Паскаль Киньяр - Вилла «Амалия»
В Бургундии гулять было еще труднее, чем в Бретани. Землю устилал рыхлый ковер из палой листвы. Она липла к булыжной мостовой. Липла к подметкам.
В ноябре Анна поскользнулась на мокрых каштановых листьях и вывихнула лодыжку. И все-таки исходивший от них аромат – когда она уткнулась в них лицом – был еще пленительней, чем соленый и такой пряный запах моря.
Ей пришлось хромать много дней в окружении другого запаха, такого же дурманного – запаха листвы, которую сжигали в больших жаровнях, расставленных повсюду на бульваре под липами.
Потом, в конце ноября, город окутали густые туманы и в двух шагах ничего невозможно было разглядеть.
При падении она так сильно повредила ногу, что не могла выходить из дому целых три недели. Жорж ухаживал за ней. Однажды он признался, что переживает самые прекрасные дни в своей жизни, с тех пор как умер Эрик. Она с удовольствием принимала его заботы. Почти не разговаривала. После обеда садилась за «Erard» и до самого вечера вслушивалась в его слабенький, дребезжащий голосок.
* * *Краус[15] любил одного лишь Глюка.

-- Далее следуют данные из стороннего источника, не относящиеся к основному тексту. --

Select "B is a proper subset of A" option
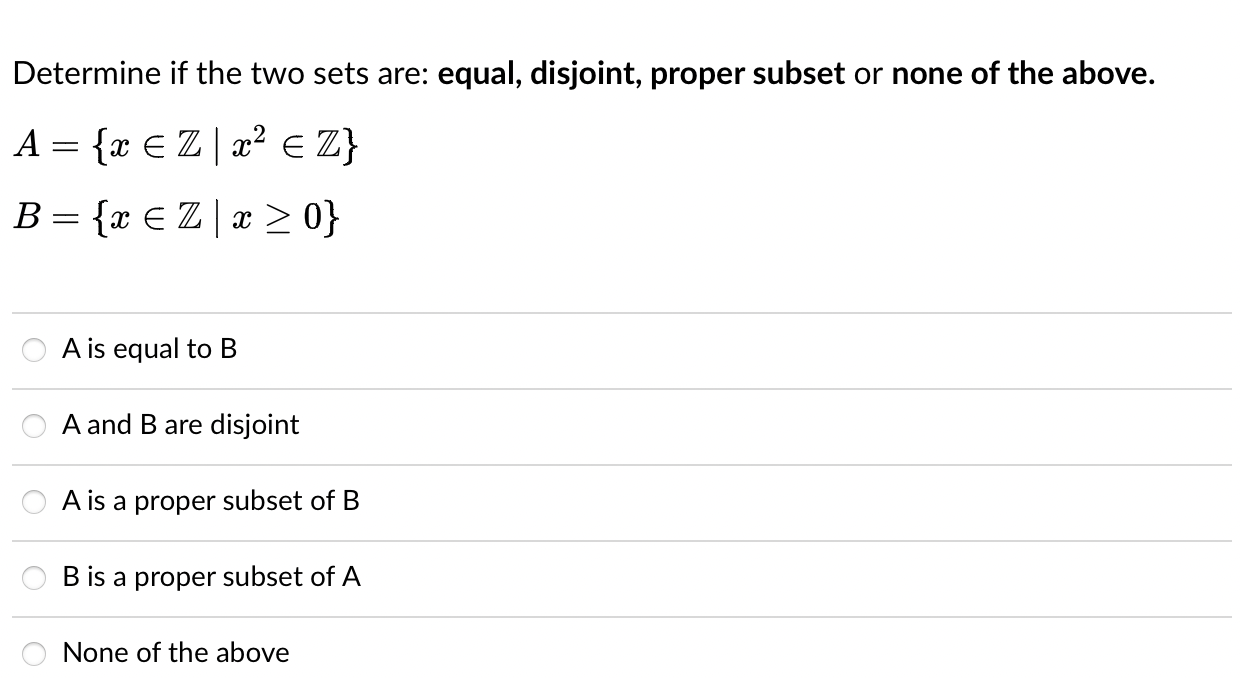 [x=33, y=578]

Он играл только то, что сочинил Глюк, и ничего, кроме этого. Он переложил его для фортепиано. Он непрерывно напевал его.
Словом, посвятил ему всю свою жизнь.
Вот и ее жизнь уподобилась жизни Крауса.
Жорж заходил послушать, как она работает – конденсирует музыку – за фортепиано.
Потом, в шесть часов, Жорж разводил огонь в камине. Едва он закрывался в кухне, где готовил свои лакомые блюда, как она шла к очагу с горящими поленьями, чтобы почитать.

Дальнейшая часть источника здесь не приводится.